Meskipun demikian, WIKA telah berupaya keras melakukan transformasi dan bahkan berhasil membukukan kinerja positif pada segmen bisnis intinya, seperti yang terlihat dari EBITDA operasi di luar entitas pengendalian bersama. Langkah-langkah ini menunjukkan komitmen perseroan untuk memperbaiki fondasi usahanya.
Namun, Emin menegaskan bahwa WIKA masih memerlukan waktu dan dukungan penuh dari seluruh pihak terkait untuk memulihkan kondisi usaha dan keuangan secara menyeluruh, serta memastikan pemenuhan layanan utang (debt services) yang berkelanjutan.
Sebagai bagian dari upaya pencarian solusi, WIKA telah menyelenggarakan Rapat Umum Pemegang Sukuk (RUPSU) pada tanggal 22 Oktober 2025. Dalam rapat tersebut, WIKA mengajukan proposal strategis kepada para pemegang sukuk.
Proposal tersebut mencakup perpanjangan masa jatuh tempo pokok Sukuk Seri A selama dua tahun, dari semula 3 November 2025 menjadi 3 November 2027. Selain itu, perseroan juga mengusulkan penambahan ketentuan opsi beli (call option) pada Perjanjian Perwaliamanatan untuk seluruh seri sukuk (A, B, dan C) pada setiap periode pembayaran kupon/imbal hasil, tanpa mengubah besaran nilai kupon/imbal hasil yang telah disepakati.
Sayangnya, usulan yang disampaikan WIKA dalam RUPSU tersebut belum dapat mencapai kuorum persetujuan yang dibutuhkan dari para pemegang sukuk.

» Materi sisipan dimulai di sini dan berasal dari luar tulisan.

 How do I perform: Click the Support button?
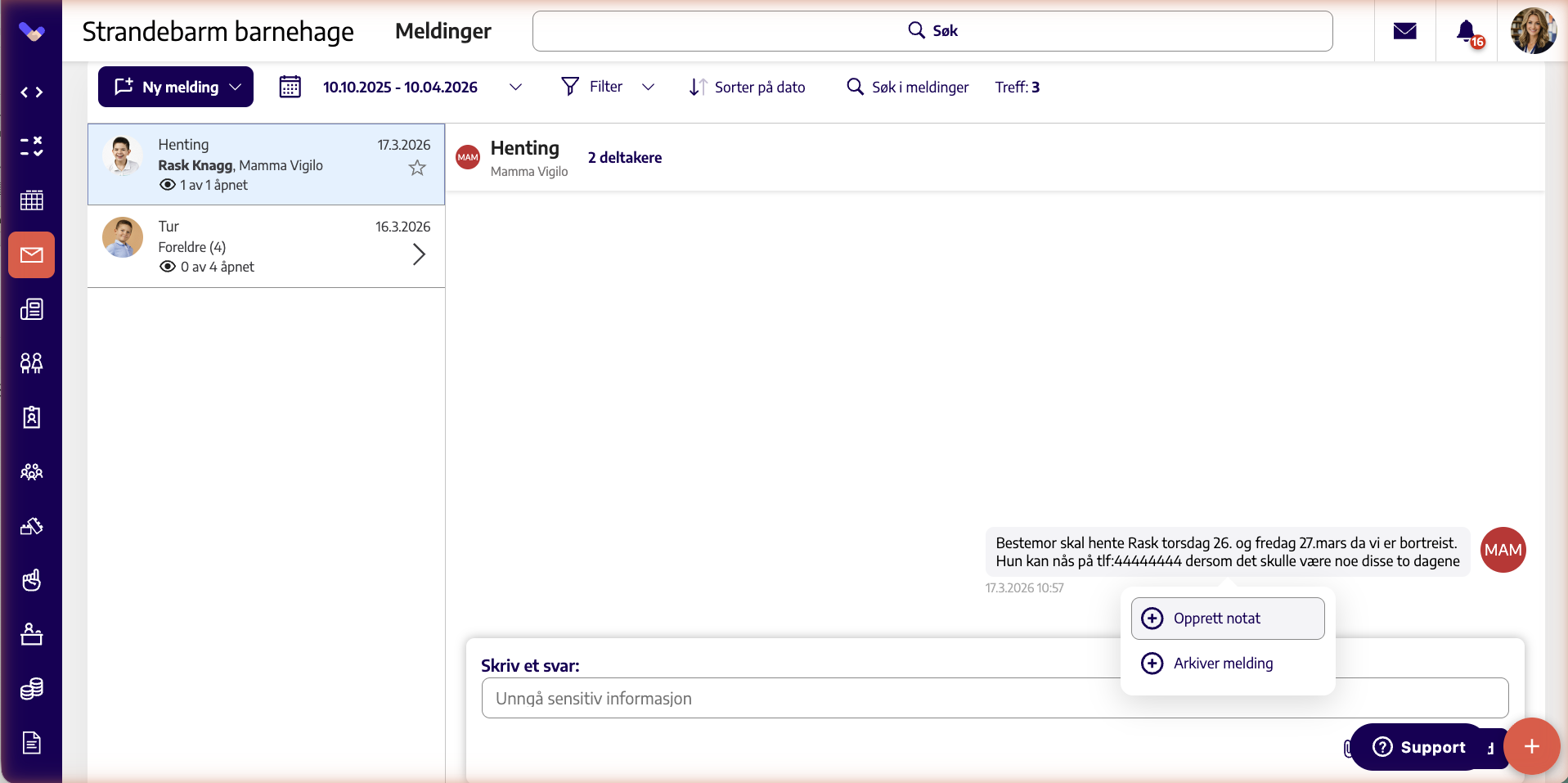(1419, 747)
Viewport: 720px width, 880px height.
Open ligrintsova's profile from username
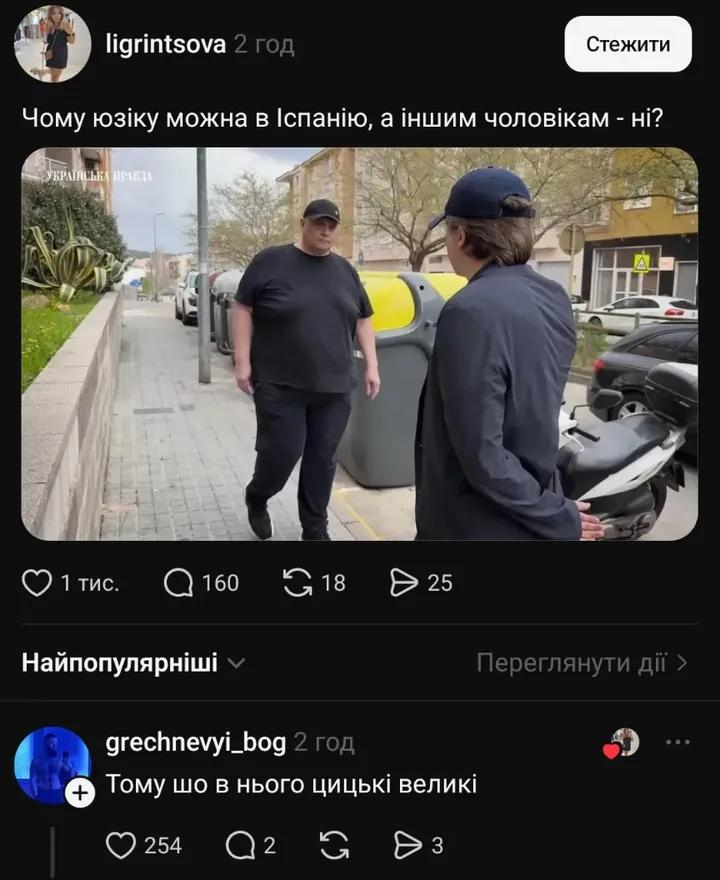click(166, 44)
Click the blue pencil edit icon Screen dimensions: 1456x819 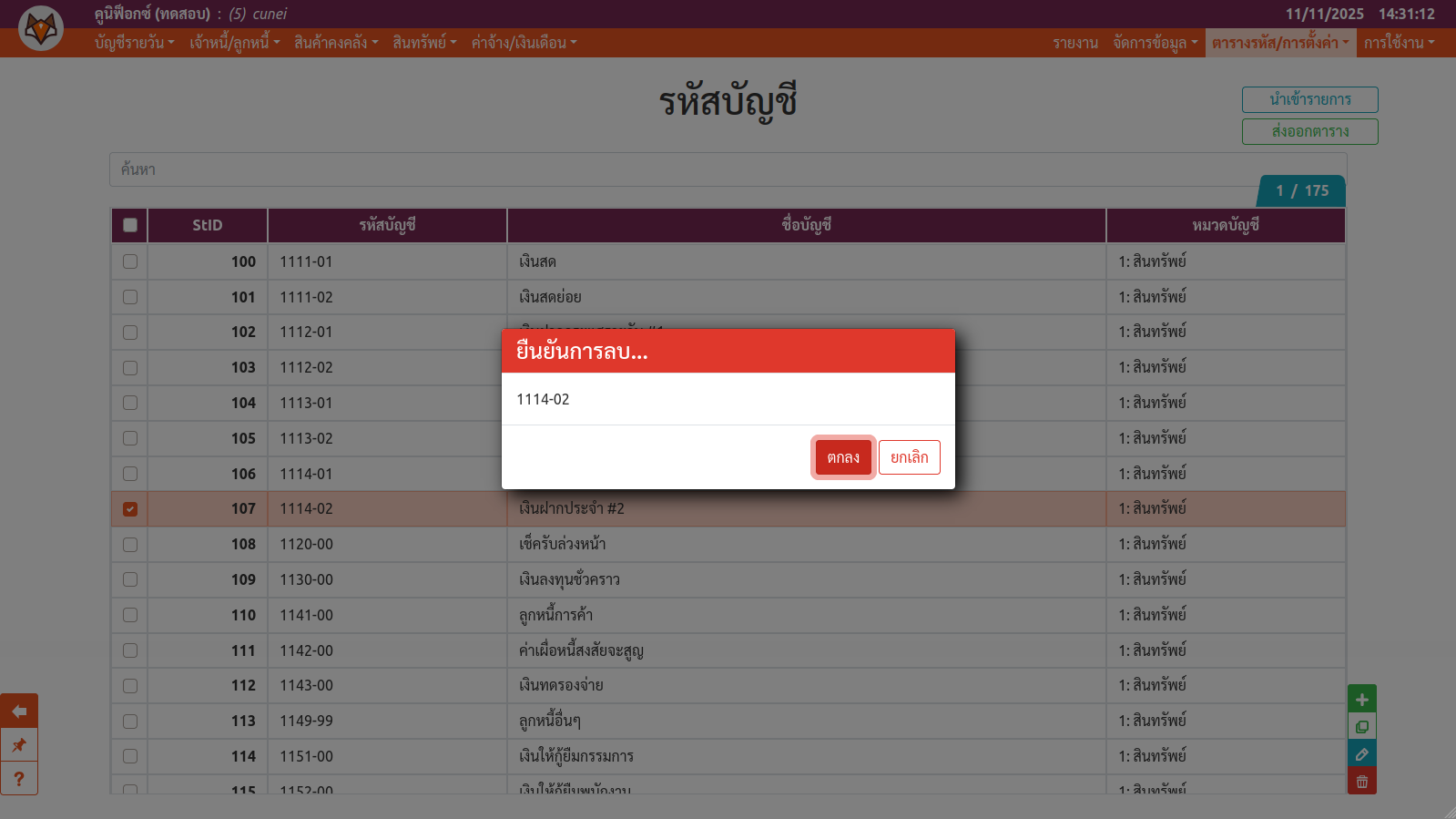point(1361,753)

Akibatnya, rapat belum mampu mengambil keputusan final terkait penundaan dan restrukturisasi sukuk ini.
Untuk itu, WIKA berkomitmen untuk melanjutkan diskusi intensif dengan Wali Amanat serta para pemegang sukuk. Tujuannya adalah mencapai kesepakatan yang dapat diterima oleh semua pihak pada RUPSU yang akan diselenggarakan berikutnya, demi menjaga kepercayaan dan stabilitas keuangan.
Di balik rencana penundaan ini, laporan keuangan WIKA menunjukkan tren kinerja yang kurang memuaskan. Hingga September 2025, WIKA hanya mampu mengantongi kontrak baru sebesar Rp6,19 triliun, anjlok drastis 60,25% secara tahunan (YoY) dibandingkan dengan Rp15,58 triliun pada periode yang sama di tahun 2024.
Kondisi ini turut diperparah dengan kerugian bersih yang dicatat WIKA sebesar Rp3,21 triliun per kuartal III 2025. Total ekuitas perseroan juga merosot tajam menjadi Rp8,57 triliun di kuartal III 2025, dibandingkan dengan Rp11,87 triliun pada akhir tahun 2024.
Defisit WIKA pun membengkak menjadi Rp12,75 triliun per kuartal III 2025, dari sebelumnya Rp9,53 triliun pada kuartal III 2024. Penurunan signifikan juga terlihat pada posisi kas dan setara kas akhir periode, yang hanya tersisa Rp1,54 triliun di akhir September 2025, anjlok dari Rp5,6 triliun pada periode yang sama tahun lalu, menandai tekanan likuiditas yang mendalam bagi PT Wijaya Karya Tbk.